In the previous Waugh Blog “China’s New Infrastructure – Building Roads on a Massive Scale“, I focussed on China’s massive road-building program.
As Fortune Magazine notes in its article, China is also building and developing a huge amount of rail, ports, and airports.
The massive scale and the speed of the build-out of this infrastructure have been staggering.
China went from having no high-speed rail in 2007 to the worlds largest high-speed rail network now with 9,300 km of track.
China plans to build nearly as much super high-speed rail track again by 2015.
The economic benefits of this infrastructure investment will be returned to China for generations.

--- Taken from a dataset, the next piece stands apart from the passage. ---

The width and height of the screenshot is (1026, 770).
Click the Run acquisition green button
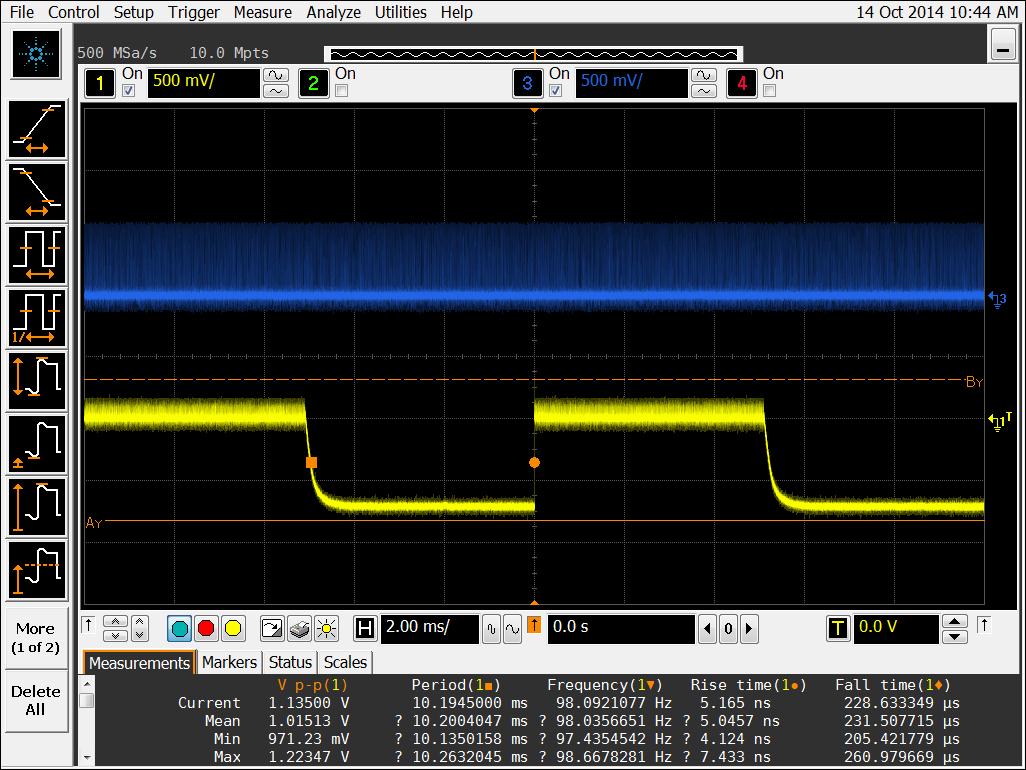pyautogui.click(x=180, y=628)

The future infrastructure management challenges of large tranches of infrastructure requiring replacement at very similar times will be complex.
New Zealand had a major infrastructure construction phase following World War 2, during the prosperity of the 1950s and 1960s.
Similar infrastructure construction phases occurred in the USA, Canada, and Australia during this period.
Much of this infrastructure is now entering renewal phases and the early lessons from our infrastructure renewal are that there is a much higher degree of complexity and cost associated with renewing or replacing existing infrastructure when compared with building out completely new infrastructure.
This is because with the replacement of existing infrastructure service delivery must be maintained, and any replacement built around existing assets.
The higher level of complexity necessitates a higher level of planning, which has, in turn, lead to the on-going development of infrastructure management practice.